Observations from a First-Time Daddy – 1 Year Edition

Now that you’ve gotten to enjoy a year of Jenny’s observations, I guess it’s time for me to throw in a few of my own. Fatherhood is a wild and wonderful adventure!

  1. When people ask me, “how’s fatherhood?”, it’s hard to give them a simple answer because it’s such a complex, multi-faceted experience. I answered one friend with a laundry list of descriptors: wonderful, amazing, difficult, frustrating, scary, fun, empowering, worrisome, joyful, confusing, awe-inspiring.
  2. I always thought my parents were overprotective because they worried about my safety and wouldn’t let me do whatever I wanted. Now that I have a child myself, I understand why they felt such a responsibility to protect me. Although I try to restrain myself to an extent, I do worry about him a lot, mainly when he is moving. I see a few trips to the urgent care docs in our future. My challenge will be to balance my responsibility to keep him safe with my responsibility to let him try things and learn for himself. Sometimes parental intervention is the best teacher; other times it’s the pain of making your own mistakes.
  3. I knew parenting would be a lot of work, some of which would be unpleasant. What I didn’t understand is how much fun it could be. Brenden makes me smile every single day. Sometimes it’s watching him learn a new trick. Sometimes it’s seeing him run to me when I offer him a hug. Sometimes it’s seeing him smile sleepily when I show up to lift him from his crib.
  4. Now that he’s a little older and understands more of what we say, I am amazed at how much he can actually understand and interact with us, even if he can’t talk back. A perfect example happened this week. A storm was north of us moving south, and the winds had picked up. Thinking he might find the wind interesting, I took him out to the driveway and started explaining to him about gust fronts. Jenny joined us. After hearing what I was doing, she asked him if he had any idea what Daddy was talking about. He shook his head.
  5. It still seems weird to me to compare my job to Jenny’s. I get paid well for doing a job that’s fairly easy most of the time, lasts only 8 hours a day, and provides several days off every month. Jenny gets paid nothing but room and board for doing a job that’s physically, emotionally, and mentally draining, requires either working or being on-call 24 hours a day unless someone else can relieve her, and provides NO days off unless we arrange for me or the grandparents to watch Brenden for a while.
  6. As much as I try to enjoy each day, I can’t help but wonder what the future holds for him – what he will like and dislike as he grows up, what talents God has given him, how his personality will change. Even though his face and body are obviously very similar to mine, I don’t want him to be a carbon copy of me. I want to introduce him to a wide variety of experiences (sports, hobbies, places, people) and let him decide which directions he wants to go in life.

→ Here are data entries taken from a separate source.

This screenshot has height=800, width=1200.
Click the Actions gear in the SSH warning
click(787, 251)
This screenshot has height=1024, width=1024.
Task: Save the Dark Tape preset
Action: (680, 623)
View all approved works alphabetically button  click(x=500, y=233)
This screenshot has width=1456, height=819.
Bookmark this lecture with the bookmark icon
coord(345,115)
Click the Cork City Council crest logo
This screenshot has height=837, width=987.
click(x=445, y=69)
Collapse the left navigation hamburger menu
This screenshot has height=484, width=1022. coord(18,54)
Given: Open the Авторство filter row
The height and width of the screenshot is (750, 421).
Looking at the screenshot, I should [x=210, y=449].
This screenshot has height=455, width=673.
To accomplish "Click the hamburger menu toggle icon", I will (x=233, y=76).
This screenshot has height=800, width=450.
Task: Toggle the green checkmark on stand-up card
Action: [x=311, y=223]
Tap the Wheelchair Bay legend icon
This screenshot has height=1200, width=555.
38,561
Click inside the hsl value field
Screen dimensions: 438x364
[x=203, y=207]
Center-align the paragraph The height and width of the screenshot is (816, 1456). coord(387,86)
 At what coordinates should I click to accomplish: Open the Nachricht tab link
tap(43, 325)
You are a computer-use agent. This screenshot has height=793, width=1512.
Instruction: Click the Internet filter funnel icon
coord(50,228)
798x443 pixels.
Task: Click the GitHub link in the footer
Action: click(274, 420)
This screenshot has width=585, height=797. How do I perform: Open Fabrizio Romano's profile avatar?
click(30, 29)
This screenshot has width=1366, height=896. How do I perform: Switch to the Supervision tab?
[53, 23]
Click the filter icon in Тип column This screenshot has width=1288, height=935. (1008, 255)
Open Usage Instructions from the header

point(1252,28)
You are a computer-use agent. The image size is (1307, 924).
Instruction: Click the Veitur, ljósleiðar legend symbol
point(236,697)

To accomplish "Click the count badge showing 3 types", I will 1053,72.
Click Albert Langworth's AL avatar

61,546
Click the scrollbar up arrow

  7. I now understand why those people who always talk about their kids are always talking about their kids.
  8. After our struggles with infertility, I try to be sensitive to others who might be fighting the same battle. But now that we are “past” that battle and have one child and another on the way, I have to resist the temptation to talk about him all the time around everyone. It’s easy to forget how painful that journey was. A couple of people in my office actually lost babies at the end of their pregnancies, which must have been unimaginably painful. I never know where to draw the line.
  9. Despite some people’s fear of dirty diapers, somehow they aren’t so bad when they belong to your own kid. But sometimes they are. Wow.
  10. I am a very production-oriented person, as you probably know. I want to get things done and get frustrated when things don’t get done. However, as all of you parents know, getting anything done while taking care of a baby is very difficult. When I watch Brenden, I am remarkably unproductive in the traditional sense. The yard isn’t getting mowed. The laundry isn’t being done. My disaster of an office isn’t getting cleaned out. However, spending time with him doing “nothing” is irreplaceable and infinitely more important. On my deathbed I won’t look back and say, “You know, I really wish I’d spent less time with my son.” Brenden helps keep the various pieces of my life in perspective.